_Directions_
Exclude pictures and give again exactly the lines of the listing, beginning with its first line and ending with the one that contains "The width and".
─── Records
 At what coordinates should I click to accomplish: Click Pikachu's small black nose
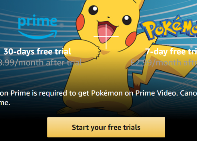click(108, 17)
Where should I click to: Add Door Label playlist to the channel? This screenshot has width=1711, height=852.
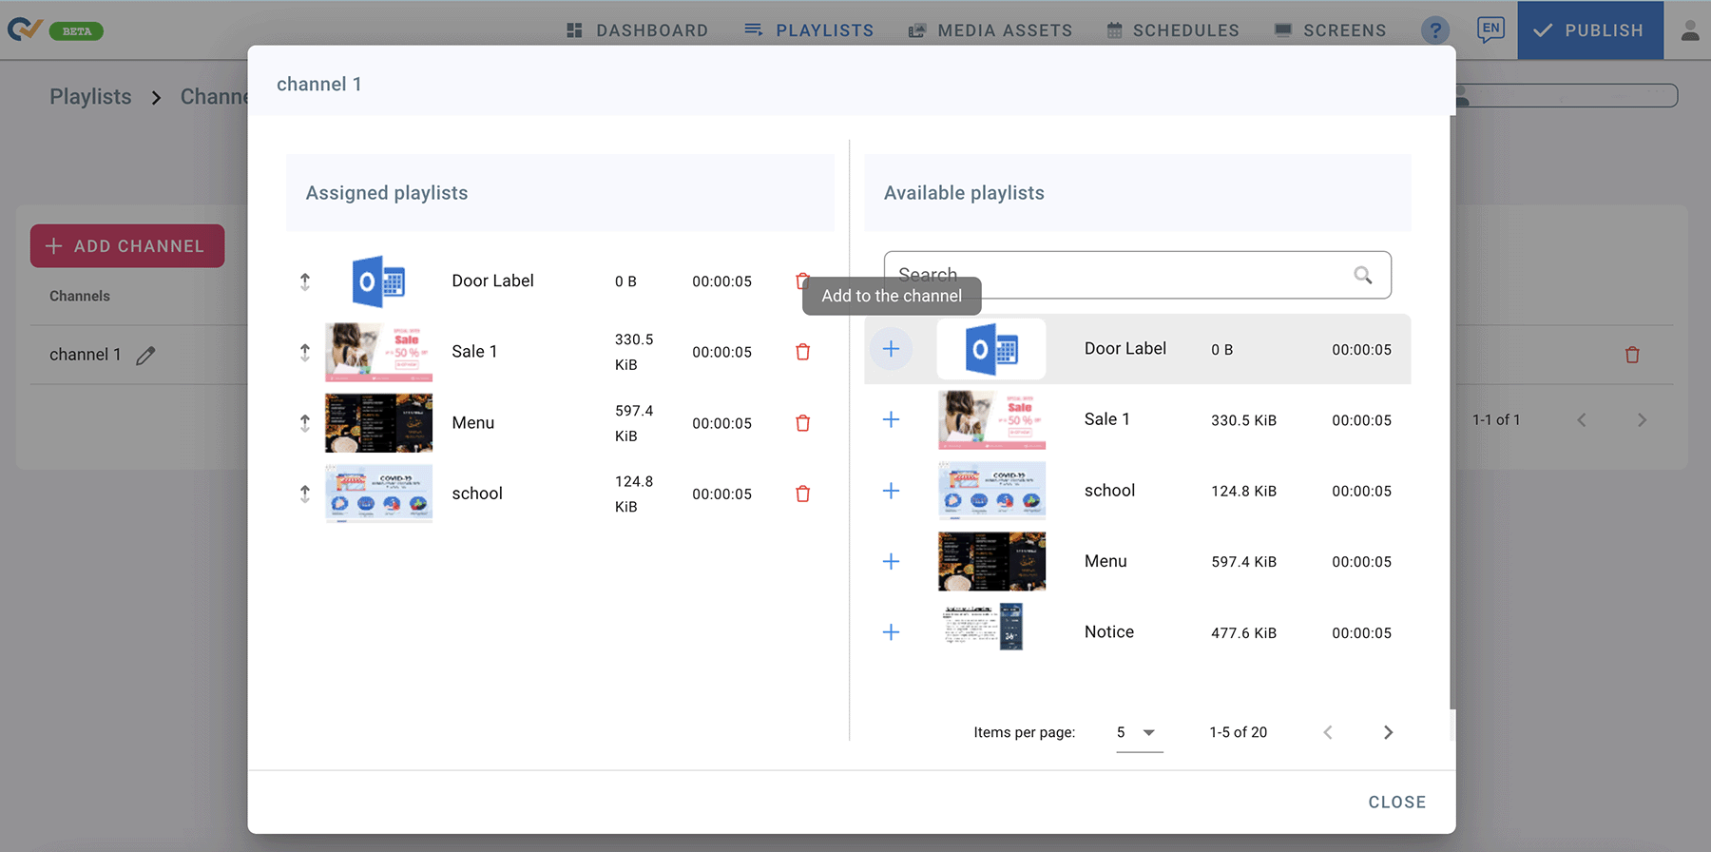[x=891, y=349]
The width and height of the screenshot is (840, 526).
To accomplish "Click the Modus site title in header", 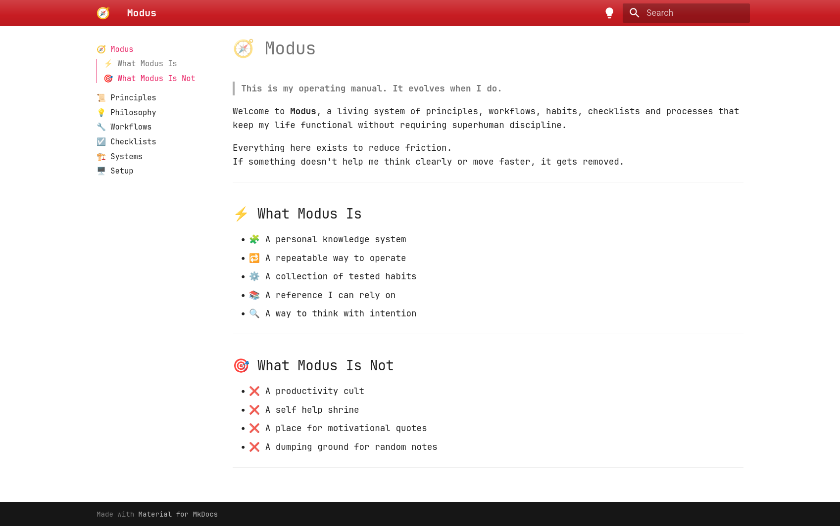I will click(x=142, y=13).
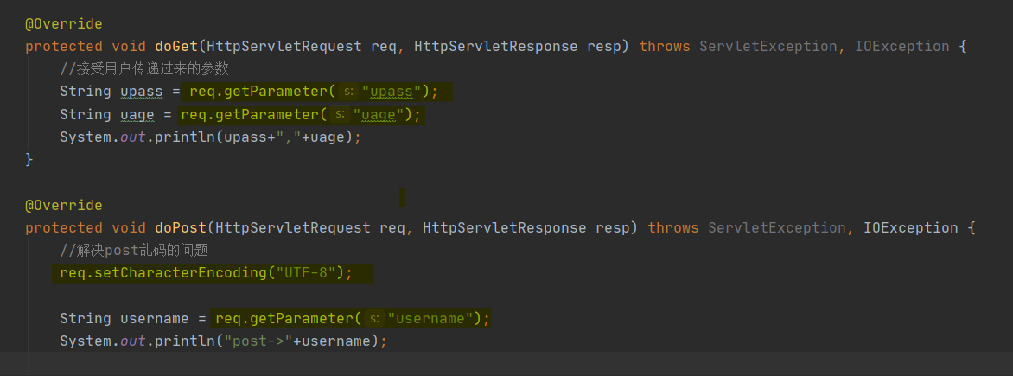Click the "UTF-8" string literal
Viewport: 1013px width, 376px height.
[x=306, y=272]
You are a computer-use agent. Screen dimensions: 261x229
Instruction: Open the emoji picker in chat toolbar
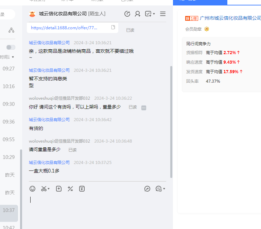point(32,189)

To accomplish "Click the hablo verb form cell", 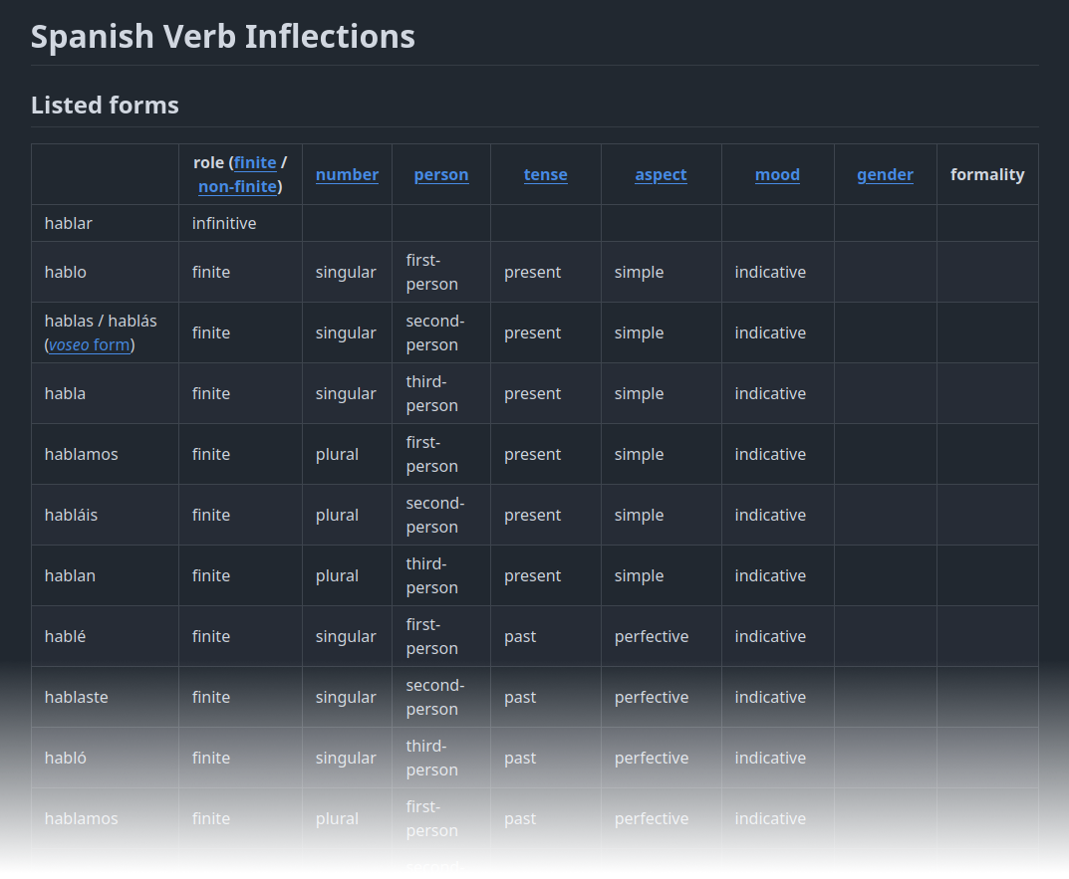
──────
_Result_
 At what coordinates should I click to accomplish: Click Pikachu's small black nose
click(108, 17)
Where should I click to: Add Door Label playlist to the channel? This screenshot has width=1711, height=852.
[x=891, y=349]
The width and height of the screenshot is (840, 526).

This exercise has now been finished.